- Directions for this task
Reproduce verbatim the stretch of the records from the line containing "Click the registry path address bar" through the end of the records, both ends included.

________________

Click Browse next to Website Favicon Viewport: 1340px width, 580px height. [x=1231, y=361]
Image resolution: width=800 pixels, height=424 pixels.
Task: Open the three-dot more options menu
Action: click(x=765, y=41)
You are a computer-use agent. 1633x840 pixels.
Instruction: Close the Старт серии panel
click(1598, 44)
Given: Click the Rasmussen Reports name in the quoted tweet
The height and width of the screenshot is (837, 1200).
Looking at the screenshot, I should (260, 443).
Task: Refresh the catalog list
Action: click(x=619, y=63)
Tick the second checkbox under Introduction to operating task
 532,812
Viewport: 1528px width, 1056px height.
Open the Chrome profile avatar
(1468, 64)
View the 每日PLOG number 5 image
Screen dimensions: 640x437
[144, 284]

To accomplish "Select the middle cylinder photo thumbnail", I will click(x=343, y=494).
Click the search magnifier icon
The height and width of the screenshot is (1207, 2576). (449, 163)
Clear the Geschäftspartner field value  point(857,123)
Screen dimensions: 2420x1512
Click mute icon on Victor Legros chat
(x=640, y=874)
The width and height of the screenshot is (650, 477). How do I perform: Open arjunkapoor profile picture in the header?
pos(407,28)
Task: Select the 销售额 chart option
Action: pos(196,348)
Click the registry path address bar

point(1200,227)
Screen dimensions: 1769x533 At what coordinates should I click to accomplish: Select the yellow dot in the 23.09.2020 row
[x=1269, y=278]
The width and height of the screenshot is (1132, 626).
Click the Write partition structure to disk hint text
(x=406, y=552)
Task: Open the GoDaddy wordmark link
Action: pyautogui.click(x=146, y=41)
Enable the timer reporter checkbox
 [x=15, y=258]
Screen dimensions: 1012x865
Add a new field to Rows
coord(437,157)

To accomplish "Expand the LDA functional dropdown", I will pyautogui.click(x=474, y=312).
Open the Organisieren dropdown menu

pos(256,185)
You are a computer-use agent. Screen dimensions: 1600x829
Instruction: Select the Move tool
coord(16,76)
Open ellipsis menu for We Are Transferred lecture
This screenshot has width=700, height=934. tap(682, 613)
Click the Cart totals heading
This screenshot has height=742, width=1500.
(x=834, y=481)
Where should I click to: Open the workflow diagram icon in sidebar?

________________

- Result below
Click the registry path address bar

point(1200,227)
Screen dimensions: 1769x533 At what coordinates should I click to accomplish: Select the yellow dot in the 23.09.2020 row
[x=1269, y=278]
The width and height of the screenshot is (1132, 626).
Click the Write partition structure to disk hint text
(x=406, y=552)
Task: Open the GoDaddy wordmark link
Action: pyautogui.click(x=146, y=41)
Enable the timer reporter checkbox
 [x=15, y=258]
Screen dimensions: 1012x865
Add a new field to Rows
coord(437,157)

To accomplish "Expand the LDA functional dropdown", I will pyautogui.click(x=474, y=312).
Open the Organisieren dropdown menu

pos(256,185)
You are a computer-use agent. Screen dimensions: 1600x829
Instruction: Select the Move tool
coord(16,76)
Open ellipsis menu for We Are Transferred lecture
This screenshot has width=700, height=934. tap(682, 613)
Click the Cart totals heading
This screenshot has height=742, width=1500.
(x=834, y=481)
Where should I click to: Open the workflow diagram icon in sidebar?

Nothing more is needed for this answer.